## WORK TO COMPLETE:
Nothing outside the stretch is wanted. Repeat exactly the lines of the listing below from the one that contains "Instruction: Delete browser 155d1771-58a71a74" through the one that contains "Select the Account: 40074", both ends included.
─── DATASET
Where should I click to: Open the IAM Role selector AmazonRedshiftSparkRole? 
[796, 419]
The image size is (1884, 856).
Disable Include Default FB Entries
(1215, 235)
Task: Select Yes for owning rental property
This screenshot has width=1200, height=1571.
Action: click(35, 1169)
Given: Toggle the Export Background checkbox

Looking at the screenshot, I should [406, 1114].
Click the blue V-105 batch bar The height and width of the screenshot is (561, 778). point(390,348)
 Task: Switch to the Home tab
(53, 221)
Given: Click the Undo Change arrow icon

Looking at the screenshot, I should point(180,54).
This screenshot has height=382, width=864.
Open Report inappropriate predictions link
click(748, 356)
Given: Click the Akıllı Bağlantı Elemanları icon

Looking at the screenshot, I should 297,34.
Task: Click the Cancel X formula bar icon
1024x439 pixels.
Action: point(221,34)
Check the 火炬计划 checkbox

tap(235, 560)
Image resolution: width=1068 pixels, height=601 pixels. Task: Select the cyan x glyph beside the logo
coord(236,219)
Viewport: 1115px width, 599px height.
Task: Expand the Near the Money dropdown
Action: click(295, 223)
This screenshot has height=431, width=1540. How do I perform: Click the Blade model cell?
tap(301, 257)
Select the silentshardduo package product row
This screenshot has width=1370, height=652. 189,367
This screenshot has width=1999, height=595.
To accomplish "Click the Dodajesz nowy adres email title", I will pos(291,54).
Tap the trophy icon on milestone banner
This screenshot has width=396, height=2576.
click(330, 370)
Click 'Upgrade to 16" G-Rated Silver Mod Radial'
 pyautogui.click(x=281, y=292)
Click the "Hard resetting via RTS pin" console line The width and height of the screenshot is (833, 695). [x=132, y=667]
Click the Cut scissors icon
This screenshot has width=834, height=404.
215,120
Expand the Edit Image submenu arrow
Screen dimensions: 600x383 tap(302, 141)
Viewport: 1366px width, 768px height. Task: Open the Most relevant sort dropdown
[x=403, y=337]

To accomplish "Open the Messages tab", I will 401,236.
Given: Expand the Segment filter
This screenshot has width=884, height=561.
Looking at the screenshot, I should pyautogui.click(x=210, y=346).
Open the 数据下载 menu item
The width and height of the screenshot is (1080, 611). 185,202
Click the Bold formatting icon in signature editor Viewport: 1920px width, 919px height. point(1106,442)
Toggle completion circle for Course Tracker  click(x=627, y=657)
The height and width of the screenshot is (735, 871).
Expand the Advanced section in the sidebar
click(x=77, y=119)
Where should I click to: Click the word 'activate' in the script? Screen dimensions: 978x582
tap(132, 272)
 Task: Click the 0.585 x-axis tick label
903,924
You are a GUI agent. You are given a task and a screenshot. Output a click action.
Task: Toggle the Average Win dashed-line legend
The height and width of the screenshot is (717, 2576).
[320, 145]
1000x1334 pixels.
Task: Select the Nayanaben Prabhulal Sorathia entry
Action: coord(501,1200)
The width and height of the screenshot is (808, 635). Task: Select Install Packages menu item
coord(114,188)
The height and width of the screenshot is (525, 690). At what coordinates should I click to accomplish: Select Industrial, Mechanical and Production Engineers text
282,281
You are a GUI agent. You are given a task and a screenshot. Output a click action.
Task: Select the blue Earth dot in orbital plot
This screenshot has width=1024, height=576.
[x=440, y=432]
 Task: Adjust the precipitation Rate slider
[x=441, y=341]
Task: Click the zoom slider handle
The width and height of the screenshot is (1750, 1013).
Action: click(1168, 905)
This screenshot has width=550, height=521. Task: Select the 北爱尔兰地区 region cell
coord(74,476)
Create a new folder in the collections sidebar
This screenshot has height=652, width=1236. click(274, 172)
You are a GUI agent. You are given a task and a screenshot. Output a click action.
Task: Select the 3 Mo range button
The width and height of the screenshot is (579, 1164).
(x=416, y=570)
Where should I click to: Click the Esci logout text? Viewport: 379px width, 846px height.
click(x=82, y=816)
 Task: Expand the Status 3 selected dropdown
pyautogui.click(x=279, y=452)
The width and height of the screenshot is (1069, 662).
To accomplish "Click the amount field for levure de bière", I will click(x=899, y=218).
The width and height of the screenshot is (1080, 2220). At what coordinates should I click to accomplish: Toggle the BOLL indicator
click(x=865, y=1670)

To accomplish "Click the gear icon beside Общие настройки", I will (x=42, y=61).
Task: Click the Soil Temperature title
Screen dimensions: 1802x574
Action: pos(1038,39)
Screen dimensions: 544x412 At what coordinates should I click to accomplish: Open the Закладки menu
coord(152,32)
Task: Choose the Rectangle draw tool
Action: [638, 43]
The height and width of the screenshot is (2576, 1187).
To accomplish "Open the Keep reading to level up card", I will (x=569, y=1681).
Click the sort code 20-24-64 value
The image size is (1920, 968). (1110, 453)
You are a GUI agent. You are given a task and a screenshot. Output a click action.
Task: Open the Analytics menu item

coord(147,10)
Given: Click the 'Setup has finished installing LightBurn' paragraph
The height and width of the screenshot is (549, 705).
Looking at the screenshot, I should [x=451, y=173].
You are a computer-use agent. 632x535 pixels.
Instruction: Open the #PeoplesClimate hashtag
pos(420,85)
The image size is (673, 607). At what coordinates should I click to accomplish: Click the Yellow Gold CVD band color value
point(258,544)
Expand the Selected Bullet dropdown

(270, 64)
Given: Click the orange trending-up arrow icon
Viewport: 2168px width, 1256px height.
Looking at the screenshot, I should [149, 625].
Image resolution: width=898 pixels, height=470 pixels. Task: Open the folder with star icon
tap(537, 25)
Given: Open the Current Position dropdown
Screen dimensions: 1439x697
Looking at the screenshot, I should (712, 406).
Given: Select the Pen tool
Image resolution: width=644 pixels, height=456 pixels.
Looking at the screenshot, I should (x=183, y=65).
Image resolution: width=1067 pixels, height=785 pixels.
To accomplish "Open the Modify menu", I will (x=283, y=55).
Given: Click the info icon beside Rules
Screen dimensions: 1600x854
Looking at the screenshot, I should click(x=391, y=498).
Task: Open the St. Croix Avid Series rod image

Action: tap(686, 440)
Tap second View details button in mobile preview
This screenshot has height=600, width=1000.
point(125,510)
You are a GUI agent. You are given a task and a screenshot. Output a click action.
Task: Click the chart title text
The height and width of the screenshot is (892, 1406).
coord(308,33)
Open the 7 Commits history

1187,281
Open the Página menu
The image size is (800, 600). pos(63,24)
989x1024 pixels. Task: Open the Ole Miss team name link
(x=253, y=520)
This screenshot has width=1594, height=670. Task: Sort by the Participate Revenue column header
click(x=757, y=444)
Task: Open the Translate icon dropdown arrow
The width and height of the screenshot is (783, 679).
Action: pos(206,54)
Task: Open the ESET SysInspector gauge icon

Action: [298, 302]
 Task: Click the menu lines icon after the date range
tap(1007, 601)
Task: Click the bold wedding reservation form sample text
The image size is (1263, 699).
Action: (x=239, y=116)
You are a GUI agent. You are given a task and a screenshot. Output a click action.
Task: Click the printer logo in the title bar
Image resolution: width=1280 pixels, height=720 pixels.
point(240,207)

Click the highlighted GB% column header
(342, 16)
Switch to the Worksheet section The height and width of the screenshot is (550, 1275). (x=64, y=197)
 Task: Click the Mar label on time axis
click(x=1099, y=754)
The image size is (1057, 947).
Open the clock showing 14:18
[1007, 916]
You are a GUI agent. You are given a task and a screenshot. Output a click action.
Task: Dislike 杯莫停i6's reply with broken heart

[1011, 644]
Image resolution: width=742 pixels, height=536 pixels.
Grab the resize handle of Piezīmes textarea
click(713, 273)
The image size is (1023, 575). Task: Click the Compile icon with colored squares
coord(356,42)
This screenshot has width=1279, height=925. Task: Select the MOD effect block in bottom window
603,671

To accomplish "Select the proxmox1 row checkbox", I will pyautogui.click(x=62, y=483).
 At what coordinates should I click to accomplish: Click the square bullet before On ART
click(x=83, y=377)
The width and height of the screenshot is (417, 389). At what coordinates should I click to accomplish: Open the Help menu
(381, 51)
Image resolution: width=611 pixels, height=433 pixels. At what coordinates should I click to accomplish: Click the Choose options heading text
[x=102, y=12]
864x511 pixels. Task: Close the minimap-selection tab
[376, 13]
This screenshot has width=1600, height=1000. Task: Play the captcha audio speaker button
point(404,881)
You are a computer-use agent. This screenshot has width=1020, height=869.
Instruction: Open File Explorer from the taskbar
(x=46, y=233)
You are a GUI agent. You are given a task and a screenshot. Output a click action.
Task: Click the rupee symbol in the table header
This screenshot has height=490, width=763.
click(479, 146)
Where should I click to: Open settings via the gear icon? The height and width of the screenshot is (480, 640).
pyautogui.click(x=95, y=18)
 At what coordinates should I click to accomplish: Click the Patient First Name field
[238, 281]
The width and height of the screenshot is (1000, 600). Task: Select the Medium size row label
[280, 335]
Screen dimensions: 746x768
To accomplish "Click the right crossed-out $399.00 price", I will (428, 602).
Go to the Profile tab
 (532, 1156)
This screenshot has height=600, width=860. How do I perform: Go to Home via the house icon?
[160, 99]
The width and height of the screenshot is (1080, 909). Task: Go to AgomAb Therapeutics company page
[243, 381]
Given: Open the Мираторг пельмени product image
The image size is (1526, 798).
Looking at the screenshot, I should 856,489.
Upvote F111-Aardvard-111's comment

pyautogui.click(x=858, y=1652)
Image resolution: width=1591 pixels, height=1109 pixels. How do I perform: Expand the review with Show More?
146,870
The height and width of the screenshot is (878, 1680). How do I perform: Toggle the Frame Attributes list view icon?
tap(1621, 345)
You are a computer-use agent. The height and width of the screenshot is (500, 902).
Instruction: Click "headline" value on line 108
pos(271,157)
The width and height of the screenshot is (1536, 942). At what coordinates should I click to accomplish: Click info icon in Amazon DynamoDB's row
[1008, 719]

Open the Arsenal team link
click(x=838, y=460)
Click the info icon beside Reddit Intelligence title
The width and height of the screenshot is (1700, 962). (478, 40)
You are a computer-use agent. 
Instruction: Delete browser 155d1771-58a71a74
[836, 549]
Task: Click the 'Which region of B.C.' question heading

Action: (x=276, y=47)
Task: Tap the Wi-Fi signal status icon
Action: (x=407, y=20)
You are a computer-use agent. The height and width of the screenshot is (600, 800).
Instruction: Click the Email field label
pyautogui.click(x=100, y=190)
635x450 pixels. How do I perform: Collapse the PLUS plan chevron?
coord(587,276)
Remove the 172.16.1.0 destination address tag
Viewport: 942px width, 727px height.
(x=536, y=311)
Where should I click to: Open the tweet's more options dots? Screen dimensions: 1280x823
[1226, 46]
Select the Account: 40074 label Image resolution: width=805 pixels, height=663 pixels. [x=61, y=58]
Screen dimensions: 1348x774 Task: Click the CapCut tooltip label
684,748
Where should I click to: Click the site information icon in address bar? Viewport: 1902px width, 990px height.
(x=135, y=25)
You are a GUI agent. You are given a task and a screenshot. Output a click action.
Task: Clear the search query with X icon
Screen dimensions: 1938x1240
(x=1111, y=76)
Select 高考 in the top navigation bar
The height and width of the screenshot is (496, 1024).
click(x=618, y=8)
──────
## SOLVED PROBLEM:
Instruction: Delete browser 155d1771-58a71a74
[836, 549]
Task: Click the 'Which region of B.C.' question heading

Action: (x=276, y=47)
Task: Tap the Wi-Fi signal status icon
Action: (x=407, y=20)
You are a computer-use agent. The height and width of the screenshot is (600, 800).
Instruction: Click the Email field label
pyautogui.click(x=100, y=190)
635x450 pixels. How do I perform: Collapse the PLUS plan chevron?
coord(587,276)
Remove the 172.16.1.0 destination address tag
Viewport: 942px width, 727px height.
(x=536, y=311)
Where should I click to: Open the tweet's more options dots? Screen dimensions: 1280x823
[1226, 46]
Select the Account: 40074 label Image resolution: width=805 pixels, height=663 pixels. [x=61, y=58]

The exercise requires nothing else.